"But the word of God is not chained." (2 Timothy 2:9b)
Not too long ago I had my hands on the Devil card from a Tarot deck based on the Greek Myths. Pan gambols, if statically, holding the chains of an unhappy-looking, naked couple. The key to the image is that the man and the woman are actually quite free to walk away. Interpretively it's a card about addictions or habits or ways of being we feel have us trapped, imprisoned, held in chains, and although it's sort of a shocking card to turn over and hold in your hand, it holds the promise of freedom.
I looked it up, because before I was a pastor, and even before I was a seminarian, I was a library reference assistant, and I always look things up.
Sometimes the chains we let bind us are on the inside, and sometimes they are held by other people, but as the card suggests, usually — usually — we're letting them.
But, not always.
Either way, it's hard to get out of the chained-up position. It's the hardest kind of work to admit your situation and to look at what needs to happen to extricate yourself and to take the first step in that direction, and then another, and then another.
Sometimes all you can do is breathe, and then breathe again, looking vaguely in the direction of your goal.

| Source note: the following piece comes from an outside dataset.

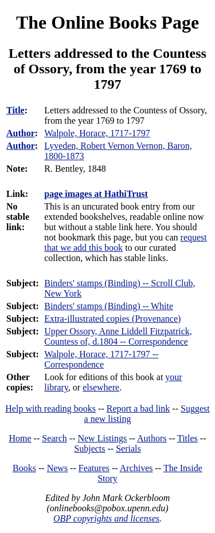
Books (24, 468)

Even though the epistle tells us the word of God is not chained, I'm afraid there are people who use that same word to chain others, or try to, to create a prison of words of shame and derision and hate, all in the name of God. People, in the name of Jesus, hurt others who are different just because they can. And that's the Devil card, a part of our human nature to take power over others just to make ourselves feel more secure. It's a despicable part of our human nature, especially when it leads to the kind of bullying that drove Tyler Clementi to kill himself.
The Devil card reminds me of the line in the Apostle's Creed that I like the least, the one that tells us Jesus descended into Hell.
I live in a house where 15-year-olds ask questions such as, "Is it okay for me to be confirmed when I have such a low Christology?" Our view of Jesus, his humanity and his divinity, is a not infrequent topic of conversation. That descent into Hell supports LP's low Christology, doesn't it? It's a human thing to do, to go down into the darkest places, to the cave where the chains bind us, the chains of disappointment and low expectations and past suffering and even other people's authentic cruelty. Even Jesus, according to our faith ancestors, had to go there, for a full human experience.
But the Word of God is not chained. It is not. And I believe that Word is Love. So even though I'm having a hard day — a very hard day — and even though I hurt — I really do — I do not despair. The chains are temporal and temporary, mine. And out in the world, the chains that can hurt people are removable, if people who understand God's Word to be Love will say it out loud.